_Source passage_.
Note: R’s nlme function doesn’t do a good job with df.residual and provides a Chi-square test

Also note there are 6 degrees of freedom (one for each additional beta weight in the model)

2.4 Questions that can be answered

What is the effect of college experience on usefulness for males?

What is the effect of college experience on usefulness for females?

What is the difference between males and females ratings of usefulness when college experience = 10?

How did the difference between males and females ratings change for each additional hour of college experience?

What is the effect of college experience on performance for males?

What is the effect of college experience on performance for females?

What is the difference between males and females performance when college experience = 10?

How did the difference between males and females performance change for each additional hour of college experience?

2.5 Model R-squared

To determine the model R-squared, we have to compare the variance/covariance matrix from model01 and model02 and make the statistics ourselves:

Vmodel01 =getVarCov(model01_mixed)Vmodel02 =getVarCov(model02_mixed)## Rsquare for Performance and Usefulness(diag(Vmodel01) -diag(Vmodel02)) /diag(Vmodel01)

_Data for this task_.
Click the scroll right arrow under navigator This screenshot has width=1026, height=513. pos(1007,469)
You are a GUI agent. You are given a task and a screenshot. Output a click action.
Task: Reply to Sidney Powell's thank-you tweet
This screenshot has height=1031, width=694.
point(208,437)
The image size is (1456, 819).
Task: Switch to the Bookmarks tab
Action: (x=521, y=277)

_Challenges_.
[A] Answer these questions using the source passage:
(i) How many degrees of freedom are noted, and what does each one correspond to?
(ii) At what value of college experience do the questions compare the ratings of males and females?
(iii) The variance/covariance matrices of which two models must be compared to determine the model R-squared?
[B] Present the entries from the line containing "You are a GUI" up to and including the final line of the entries as a Markdown table with the columns Row and Entry, omitting blank lines.
The source passage and the entries are unrelated to each other.

_Task answers_.
[A]
(i) There are 6 degrees of freedom, one for each additional beta weight in the model.
(ii) College experience = 10.
(iii) model01 and model02.

[B]
| Row | Entry |
|---|---|
| 1 | You are a GUI agent. You are given a task and a screenshot. Output a click action. |
| 2 | Task: Reply to Sidney Powell's thank-you tweet |
| 3 | This screenshot has height=1031, width=694. |
| 4 | point(208,437) |
| 5 | The image size is (1456, 819). |
| 6 | Task: Switch to the Bookmarks tab |
| 7 | Action: (x=521, y=277) |